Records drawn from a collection
● ● ● ●

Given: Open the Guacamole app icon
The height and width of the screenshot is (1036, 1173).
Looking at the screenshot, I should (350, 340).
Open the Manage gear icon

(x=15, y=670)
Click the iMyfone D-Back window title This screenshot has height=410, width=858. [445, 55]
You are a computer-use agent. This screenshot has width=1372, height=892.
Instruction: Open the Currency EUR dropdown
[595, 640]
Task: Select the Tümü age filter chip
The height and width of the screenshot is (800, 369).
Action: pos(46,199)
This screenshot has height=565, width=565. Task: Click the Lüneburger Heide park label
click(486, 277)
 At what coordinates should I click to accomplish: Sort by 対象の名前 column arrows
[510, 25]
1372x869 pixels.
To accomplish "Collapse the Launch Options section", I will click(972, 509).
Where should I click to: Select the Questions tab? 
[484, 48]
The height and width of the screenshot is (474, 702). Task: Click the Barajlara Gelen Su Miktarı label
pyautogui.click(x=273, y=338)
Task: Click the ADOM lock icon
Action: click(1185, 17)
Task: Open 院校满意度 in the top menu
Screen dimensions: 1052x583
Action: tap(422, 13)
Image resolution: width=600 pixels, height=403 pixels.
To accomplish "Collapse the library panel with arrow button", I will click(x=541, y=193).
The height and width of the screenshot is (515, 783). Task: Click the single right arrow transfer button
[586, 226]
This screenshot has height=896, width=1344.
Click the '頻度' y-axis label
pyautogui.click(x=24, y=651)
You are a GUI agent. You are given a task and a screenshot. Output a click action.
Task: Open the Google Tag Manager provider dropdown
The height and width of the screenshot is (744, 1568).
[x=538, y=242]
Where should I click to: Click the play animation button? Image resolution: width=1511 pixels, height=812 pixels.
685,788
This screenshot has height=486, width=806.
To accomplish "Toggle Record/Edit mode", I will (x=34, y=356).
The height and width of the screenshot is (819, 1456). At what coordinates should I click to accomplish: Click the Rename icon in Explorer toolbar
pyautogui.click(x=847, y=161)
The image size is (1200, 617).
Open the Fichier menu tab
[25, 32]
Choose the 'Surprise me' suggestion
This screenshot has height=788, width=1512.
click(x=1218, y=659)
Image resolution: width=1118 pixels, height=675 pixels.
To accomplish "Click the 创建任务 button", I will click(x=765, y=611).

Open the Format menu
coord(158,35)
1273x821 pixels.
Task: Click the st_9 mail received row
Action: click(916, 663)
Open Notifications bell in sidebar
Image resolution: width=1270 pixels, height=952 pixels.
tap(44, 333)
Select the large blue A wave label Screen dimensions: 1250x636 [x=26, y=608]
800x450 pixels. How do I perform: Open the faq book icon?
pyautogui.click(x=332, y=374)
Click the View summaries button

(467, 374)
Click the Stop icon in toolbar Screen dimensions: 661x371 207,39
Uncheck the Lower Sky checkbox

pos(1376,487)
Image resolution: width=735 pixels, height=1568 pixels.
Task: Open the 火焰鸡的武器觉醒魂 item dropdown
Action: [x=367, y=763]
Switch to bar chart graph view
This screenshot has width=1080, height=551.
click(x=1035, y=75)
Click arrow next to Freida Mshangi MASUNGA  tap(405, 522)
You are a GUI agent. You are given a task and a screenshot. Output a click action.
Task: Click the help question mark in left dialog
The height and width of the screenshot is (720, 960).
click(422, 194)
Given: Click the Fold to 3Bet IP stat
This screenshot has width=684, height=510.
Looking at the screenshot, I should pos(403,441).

● ● ● ●

• Written problem:
Filter the material above, keeping only the lines in which the string "will" appears, and copy each kept line without changes.

• Answer to the exercise:
To accomplish "Collapse the Launch Options section", I will click(972, 509).
To accomplish "Collapse the library panel with arrow button", I will click(x=541, y=193).
To accomplish "Toggle Record/Edit mode", I will (x=34, y=356).
To accomplish "Click the 创建任务 button", I will click(x=765, y=611).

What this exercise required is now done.